Data extracted from a collection:
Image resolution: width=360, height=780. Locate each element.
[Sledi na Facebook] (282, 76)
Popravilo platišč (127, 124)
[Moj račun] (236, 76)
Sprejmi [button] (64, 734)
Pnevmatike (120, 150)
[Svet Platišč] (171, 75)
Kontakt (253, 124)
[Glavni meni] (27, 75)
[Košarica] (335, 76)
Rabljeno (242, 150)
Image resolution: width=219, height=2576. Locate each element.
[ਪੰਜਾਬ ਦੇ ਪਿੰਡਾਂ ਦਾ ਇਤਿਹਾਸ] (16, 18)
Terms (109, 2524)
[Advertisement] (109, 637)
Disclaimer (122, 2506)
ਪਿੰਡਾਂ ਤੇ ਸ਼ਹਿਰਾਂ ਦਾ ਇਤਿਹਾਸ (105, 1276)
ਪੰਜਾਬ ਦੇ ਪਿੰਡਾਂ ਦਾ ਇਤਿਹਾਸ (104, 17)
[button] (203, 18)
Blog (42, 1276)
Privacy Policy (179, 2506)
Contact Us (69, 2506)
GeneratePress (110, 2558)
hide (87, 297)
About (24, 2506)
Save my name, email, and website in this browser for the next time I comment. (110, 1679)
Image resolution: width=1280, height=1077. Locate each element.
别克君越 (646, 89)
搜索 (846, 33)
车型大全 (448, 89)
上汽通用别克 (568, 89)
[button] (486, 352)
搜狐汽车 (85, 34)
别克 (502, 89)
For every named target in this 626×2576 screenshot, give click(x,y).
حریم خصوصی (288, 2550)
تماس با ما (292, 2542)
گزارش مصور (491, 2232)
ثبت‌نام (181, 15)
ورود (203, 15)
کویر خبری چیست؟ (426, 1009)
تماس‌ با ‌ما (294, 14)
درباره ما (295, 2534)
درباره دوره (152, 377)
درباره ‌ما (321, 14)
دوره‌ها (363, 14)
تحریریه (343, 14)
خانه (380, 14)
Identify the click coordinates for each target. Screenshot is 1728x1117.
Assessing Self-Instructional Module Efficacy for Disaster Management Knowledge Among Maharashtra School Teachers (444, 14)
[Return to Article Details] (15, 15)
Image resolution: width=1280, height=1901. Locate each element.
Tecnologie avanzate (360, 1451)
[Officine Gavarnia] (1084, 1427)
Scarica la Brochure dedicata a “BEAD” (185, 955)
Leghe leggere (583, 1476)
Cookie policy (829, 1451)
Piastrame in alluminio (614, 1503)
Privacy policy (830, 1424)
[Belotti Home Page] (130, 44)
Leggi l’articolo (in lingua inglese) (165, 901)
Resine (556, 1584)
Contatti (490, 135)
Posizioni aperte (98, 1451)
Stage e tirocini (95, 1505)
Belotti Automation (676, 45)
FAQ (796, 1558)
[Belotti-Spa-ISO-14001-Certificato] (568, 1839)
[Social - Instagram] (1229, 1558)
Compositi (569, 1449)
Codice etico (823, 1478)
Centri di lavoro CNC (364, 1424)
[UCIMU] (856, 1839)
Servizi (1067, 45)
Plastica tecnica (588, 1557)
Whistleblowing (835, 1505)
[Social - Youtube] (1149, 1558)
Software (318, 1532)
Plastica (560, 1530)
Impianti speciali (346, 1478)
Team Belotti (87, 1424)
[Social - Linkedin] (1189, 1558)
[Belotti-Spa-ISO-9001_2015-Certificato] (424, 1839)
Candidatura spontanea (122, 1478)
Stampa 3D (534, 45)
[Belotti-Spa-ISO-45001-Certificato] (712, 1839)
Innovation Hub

THE TASK:
In the data above, find the line that contains "[Officine Gavarnia] (1084, 1427)" and the line that contains "Leggi l’articolo (in". Repeat exactly those lines and every line between them, and only those.

RESULT FOR THIS EXERCISE:
[Officine Gavarnia] (1084, 1427)
Scarica la Brochure dedicata a “BEAD” (185, 955)
Leghe leggere (583, 1476)
Cookie policy (829, 1451)
Piastrame in alluminio (614, 1503)
Privacy policy (830, 1424)
[Belotti Home Page] (130, 44)
Leggi l’articolo (in lingua inglese) (165, 901)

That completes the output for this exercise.